AIM: From the data analytics course page below, copy out the passage from "The programming languages" up to and including "(If, For, While)".

#### SELECTED EXCERPT ####

Data Analytics Training Courses — SigmaZone

Introduction to R

1 or 2 Days

The programming languages R and Python dominate in the world of Data Science. This class is targeted to the non-programmer who has a statistics background. You will learn how to install and configure R, read data into R, use R packages, write and debug R code, and profile R code. Statistical topics serve as the working examples as you get to know R. This class can be taught in a two-day format for classes without a programming background, or one day for classes with a programming background.

Course Outline
- Introduction to R
- Control Structures (If, For, While)
- R Functions
- Scoping Rules
- Dates and Times
- Loop Functions
- Debugging
- Profiling
- Programming Exercise

Data Munging - Getting and Preparing Data

1 or 2 Days

While most people associate model building with Data Science, much of the time is spent getting the data and preparing it for analysis. This class covers the basics of getting data from the internet, various file formats, and databases. It will also cover the basics of how to clean up the data in preparation for statistical analysis. This class can be taught in a two-day format for classes without a programming background, or one day for classes with a programming background.

Course Outline
- Reading Data From Files (CSV, Tab, Excel, XML, JSON)

#### INFORMATION SHOWN ####

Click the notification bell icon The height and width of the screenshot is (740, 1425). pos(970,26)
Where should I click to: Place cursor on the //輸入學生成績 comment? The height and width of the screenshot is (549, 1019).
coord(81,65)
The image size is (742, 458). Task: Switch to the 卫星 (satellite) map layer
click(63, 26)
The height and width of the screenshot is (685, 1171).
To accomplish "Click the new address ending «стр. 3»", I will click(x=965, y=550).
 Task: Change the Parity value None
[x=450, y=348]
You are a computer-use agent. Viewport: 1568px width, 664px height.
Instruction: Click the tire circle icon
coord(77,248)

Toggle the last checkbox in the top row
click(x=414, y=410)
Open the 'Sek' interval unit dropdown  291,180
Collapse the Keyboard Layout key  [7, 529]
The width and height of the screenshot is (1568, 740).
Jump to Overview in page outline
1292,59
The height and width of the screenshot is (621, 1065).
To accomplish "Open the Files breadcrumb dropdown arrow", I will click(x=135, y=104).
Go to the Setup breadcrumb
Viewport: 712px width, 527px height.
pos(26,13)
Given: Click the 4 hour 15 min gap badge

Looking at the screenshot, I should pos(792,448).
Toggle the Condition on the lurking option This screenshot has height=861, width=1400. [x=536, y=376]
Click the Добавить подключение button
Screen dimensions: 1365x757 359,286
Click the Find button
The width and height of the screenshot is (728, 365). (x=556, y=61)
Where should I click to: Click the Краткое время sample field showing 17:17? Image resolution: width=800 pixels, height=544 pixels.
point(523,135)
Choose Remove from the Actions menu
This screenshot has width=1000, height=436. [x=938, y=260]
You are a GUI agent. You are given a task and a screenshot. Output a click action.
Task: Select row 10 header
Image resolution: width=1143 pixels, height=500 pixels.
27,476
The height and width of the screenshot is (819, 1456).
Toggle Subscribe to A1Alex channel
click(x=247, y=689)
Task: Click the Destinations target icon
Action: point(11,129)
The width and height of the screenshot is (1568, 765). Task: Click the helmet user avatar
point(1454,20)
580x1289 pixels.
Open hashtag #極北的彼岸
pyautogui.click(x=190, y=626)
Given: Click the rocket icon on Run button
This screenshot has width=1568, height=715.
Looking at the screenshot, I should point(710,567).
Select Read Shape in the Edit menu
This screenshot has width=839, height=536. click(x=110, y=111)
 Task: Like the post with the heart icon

####

RESPONSE BELOW:
The programming languages R and Python dominate in the world of Data Science. This class is targeted to the non-programmer who has a statistics background. You will learn how to install and configure R, read data into R, use R packages, write and debug R code, and profile R code. Statistical topics serve as the working examples as you get to know R. This class can be taught in a two-day format for classes without a programming background, or one day for classes with a programming background.

Course Outline
- Introduction to R
- Control Structures (If, For, While)